## [WORK TASK]
When the string "College" occurs in a line of the listing below, return that line.

## [INPUT DATA]
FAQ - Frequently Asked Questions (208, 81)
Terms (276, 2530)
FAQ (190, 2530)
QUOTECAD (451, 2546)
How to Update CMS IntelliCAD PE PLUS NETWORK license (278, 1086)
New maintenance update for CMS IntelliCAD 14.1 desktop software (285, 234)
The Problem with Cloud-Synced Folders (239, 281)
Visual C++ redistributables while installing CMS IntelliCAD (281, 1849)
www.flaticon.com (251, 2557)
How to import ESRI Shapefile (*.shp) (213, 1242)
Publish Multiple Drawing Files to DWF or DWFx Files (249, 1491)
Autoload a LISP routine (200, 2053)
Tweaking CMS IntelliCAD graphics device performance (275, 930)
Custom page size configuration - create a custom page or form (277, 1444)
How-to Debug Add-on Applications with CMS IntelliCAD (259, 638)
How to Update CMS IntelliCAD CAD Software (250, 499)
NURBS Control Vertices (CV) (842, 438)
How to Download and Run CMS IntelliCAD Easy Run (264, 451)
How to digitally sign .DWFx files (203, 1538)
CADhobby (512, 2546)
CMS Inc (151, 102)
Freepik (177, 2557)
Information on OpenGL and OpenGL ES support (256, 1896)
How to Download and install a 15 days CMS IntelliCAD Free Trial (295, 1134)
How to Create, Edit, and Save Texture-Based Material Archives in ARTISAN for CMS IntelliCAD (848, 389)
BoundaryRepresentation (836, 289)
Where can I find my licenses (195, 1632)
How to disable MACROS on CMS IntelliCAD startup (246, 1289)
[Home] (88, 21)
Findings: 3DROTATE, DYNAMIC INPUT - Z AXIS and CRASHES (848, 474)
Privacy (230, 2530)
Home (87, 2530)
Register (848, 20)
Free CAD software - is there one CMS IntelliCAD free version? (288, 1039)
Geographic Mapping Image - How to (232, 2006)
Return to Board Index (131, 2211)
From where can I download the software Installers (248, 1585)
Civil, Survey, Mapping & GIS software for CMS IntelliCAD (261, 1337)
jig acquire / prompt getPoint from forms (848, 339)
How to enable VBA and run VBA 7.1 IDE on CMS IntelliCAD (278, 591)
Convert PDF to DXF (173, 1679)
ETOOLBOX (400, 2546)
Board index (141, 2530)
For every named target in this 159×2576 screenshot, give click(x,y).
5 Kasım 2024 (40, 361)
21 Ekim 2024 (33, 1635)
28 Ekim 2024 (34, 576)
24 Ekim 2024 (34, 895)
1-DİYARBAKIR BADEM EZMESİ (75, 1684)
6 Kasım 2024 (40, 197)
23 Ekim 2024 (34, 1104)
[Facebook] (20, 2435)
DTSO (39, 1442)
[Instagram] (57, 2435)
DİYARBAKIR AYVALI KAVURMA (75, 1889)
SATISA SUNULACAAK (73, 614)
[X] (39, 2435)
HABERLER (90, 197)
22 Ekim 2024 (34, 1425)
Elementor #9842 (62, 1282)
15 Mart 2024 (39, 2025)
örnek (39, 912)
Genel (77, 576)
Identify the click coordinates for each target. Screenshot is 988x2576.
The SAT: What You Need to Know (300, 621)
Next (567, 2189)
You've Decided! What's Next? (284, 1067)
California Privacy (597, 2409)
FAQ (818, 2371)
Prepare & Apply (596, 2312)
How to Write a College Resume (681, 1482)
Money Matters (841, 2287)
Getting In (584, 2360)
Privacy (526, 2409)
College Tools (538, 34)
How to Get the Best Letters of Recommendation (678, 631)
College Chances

## [FINAL ANSWER]
How to Write a College Resume (681, 1482)
College Tools (538, 34)
College Chances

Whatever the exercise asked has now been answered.